Herbert Tillman remembered it well, a student at “Booker T” from the class of ‘63.

“There was no room,” Tillman said Tuesday. “Everything was full. Everyone was attentive, and Martin Luther King had always been a great speaker. The words he brought to Rocky Mount were words of encouragement we really needed.”

Tolokun Omokunde, now the pastor of Timothy Darling Presbyterian Church in Oxford, recalled being an unruly teen student, forced by his grandmother to rake his teacher’s yard after saying the mild expletive “Shoot” in frustration.

As further punishment, or maybe reward, he stayed after class for personalized history lessons from Mrs. Esmerelda Hawkins, told he would be competing for the school’s world history prize.

“She tutored me in the Marshall Plan and Winston Churchill,” Omokunde recalled, “and sliding in some Martin Luther King.”

Weeks later, informed he had won a special prize, he came to Booker T with his underwear starched and ironed, his tie in a Windsor knot, a pair of Buster Browns on his feet. Knocking on a school door, he found himself in a private meeting with King himself. When he shook the great man’s hand, he guessed King had “never worked in tobacco.”

King drank coffee with cream and sugar while his young guest sipped Coca-Cola, asking about Gandhi. And when Omokunde saw King speak again the following night, this time at an AME church, King recognized him and asked him to sit with the pastors.

“That sealed it for me,” he said. “I was going to be a pastor.”

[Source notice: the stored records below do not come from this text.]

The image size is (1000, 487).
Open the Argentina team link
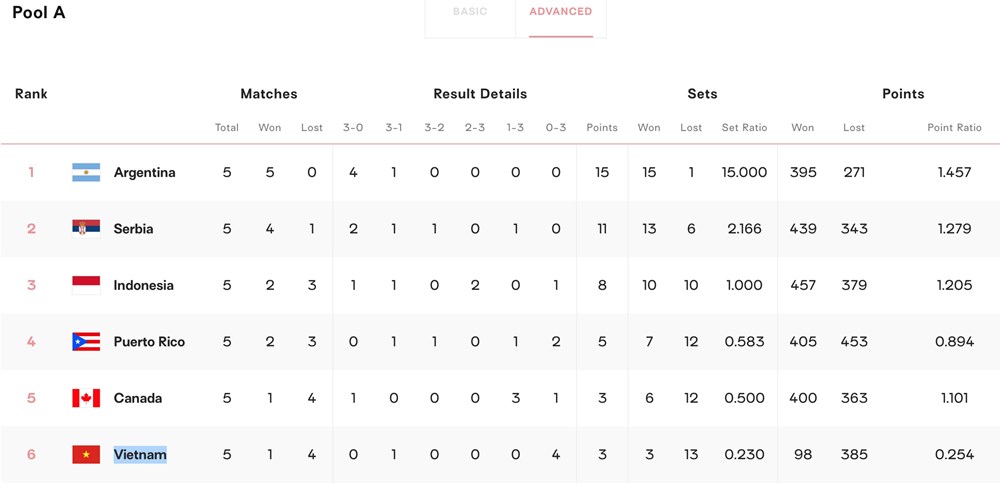144,173
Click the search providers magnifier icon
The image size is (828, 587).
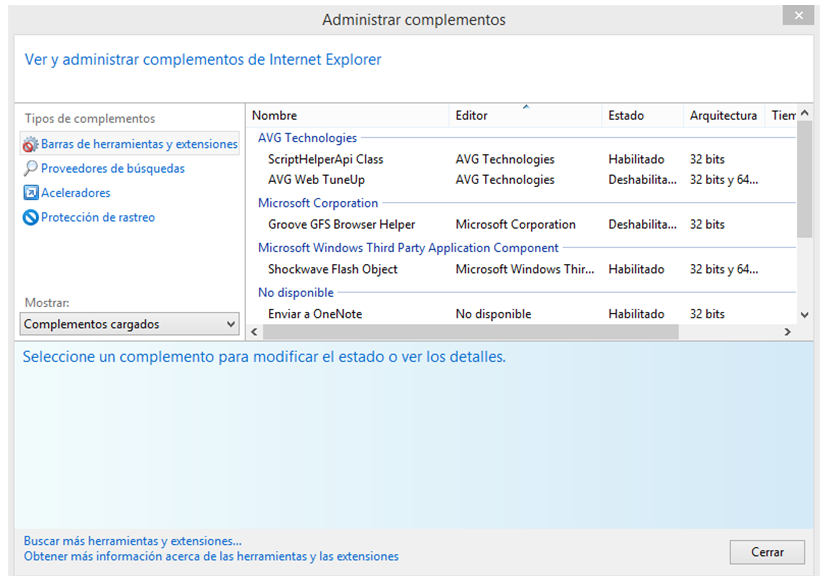point(31,169)
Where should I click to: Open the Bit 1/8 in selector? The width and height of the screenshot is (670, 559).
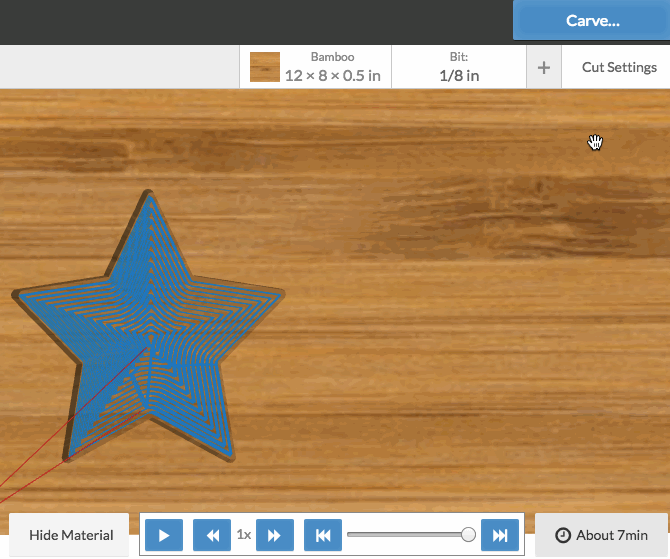point(458,67)
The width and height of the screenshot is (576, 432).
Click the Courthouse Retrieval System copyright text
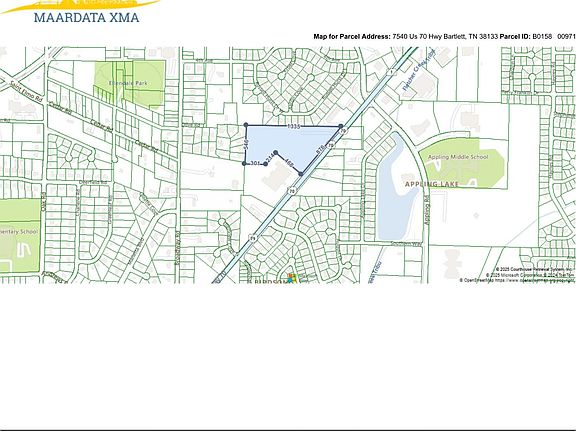[x=535, y=269]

As the small crowd left the Hunt library on Tuesday, speakers hoped the Rocky Mount speech would give North Carolina greater due as the host of civil rights history. This fall, the entire 55-minute speech will be available online at www.kingsfirstdream.com.

And 50 years from now, said Cash Michaels, editor of The Carolinian newspaper, recordings of Tuesday’s event better not be hidden in a library drawer.